**Supplied text:**
- - -
# Break fluid level..pls help!



## sheekoGTO (Feb 28, 2008)

Guys, I was just checking out my car fluid levels, and when i removed breakfuild cap off, there is "NO FLUID".:willy: is this normal (does not seem to me)? please advise!


----------



## Rukee (Feb 8, 2007)

sheekoGTO said:


> Guys, I was just checking out my car fluid levels, and when i removed breakfuild cap off, there is "NO FLUID".:willy: is this normal (does not seem to me)? please advise!


lol
That`s a rubber gasket/diaphragm, remove that whole rubber thing and reinsert it into the bottom of the cap. The fluid will be under that diaphragm.


----------



## sheekoGTO (Feb 28, 2008)

Rukee said:


> lol
> That`s a rubber gasket/diaphragm, remove that whole rubber thing and reinsert it into the bottom of the cap. The fluid will be under that diaphragm.


LOL... :rofl: I just feel so silly... the fluid was underneath the diaphragm. Thanks for helping me out:cheers, otherwise i would have gone to dealer to find out why there is "NO Fluid"....


----------



## Rukee (Feb 8, 2007)

No problem, that was an easy one.


----------



## AlaGreyGoat (Jul 6, 2006)

Hi, sheeko,

When you remove the rubber gasket, you need to collapse
the two bellows hanging down. Just push them up to the 
bottom of the cap. They are there to help keep air out of
the system when the fluid level gets low.

Larry


----------



## TR GTO (Mar 17, 2007)

I reacted the same way and ran inside freaking out looking for my bottle of brake fluid. I couldn't find it and so I went back to looking at the car, contemplating running to Autozone. Then for some reason I decided to pull out the rubber gasket and realized it was at the proper level. Weird.
- - -
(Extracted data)

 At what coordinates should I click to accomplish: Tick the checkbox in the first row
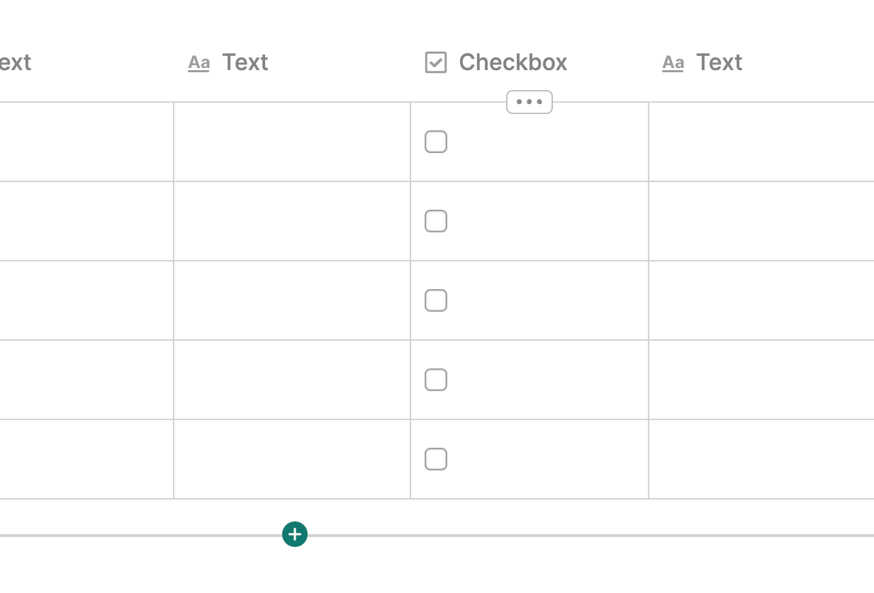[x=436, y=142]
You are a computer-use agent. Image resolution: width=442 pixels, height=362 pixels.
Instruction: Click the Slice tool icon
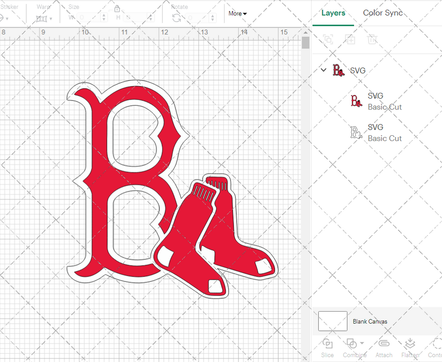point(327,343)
- - -
**Set exercise 1:**
In the brake fluid thread, what are the two bellows hanging down from the rubber gasket there to help do?
**Set exercise 2:**
Decide whether each statement agrees with the brake fluid thread: (a) sheekoGTO found the fluid underneath the diaphragm. (b) sheekoGTO took the car to the dealer. (c) TR GTO found the bottle of brake fluid inside. Answer yes or no for each and quote the deciding words.
**Set exercise 3:**
Carry on the brake fluid thread after its final post.

**Output 1:**
They help keep air out of the system when the fluid level gets low.

**Output 2:**
(a) Yes: "the fluid was underneath the diaphragm."
(b) No: "otherwise i would have gone to dealer to find out why there is "NO Fluid""
(c) No: "I couldn't find it"

**Output 3:**
----------



## sheekoGTO (Feb 28, 2008)

AlaGreyGoat said:


> Hi, sheeko,
> 
> When you remove the rubber gasket, you need to collapse
> the two bellows hanging down. Just push them up to the
> ...


I folded both bellows into the cap. Thanks Larry!:seeya:




TR GTO; said:


> I reacted the same way and ran inside freaking out looking for my bottle of brake fluid. I couldn't find it and so I went back to looking at the car, contemplating running to Autozone. Then for some reason I decided to pull out the rubber gasket and realized it was at the proper level. Weird.


I freaked out too, did not want to pull out the rubber gasket. I am glad, I posted on the fourm and got resolution right away.... Fourms are great arty:


----------



## Rukee (Feb 8, 2007)

I`ve even seen people do what you did when you first removed the cap, but then fill the inside of that rubber gasket with brake fliud and put the cap back on. :rofl::lol:


----------



## ross.anderson (Apr 5, 2009)

Dope, I was so scared when I saw it low I went and bought some fluid and poured it into the rubber diaphram. Guess I'll have to clean that up tonight.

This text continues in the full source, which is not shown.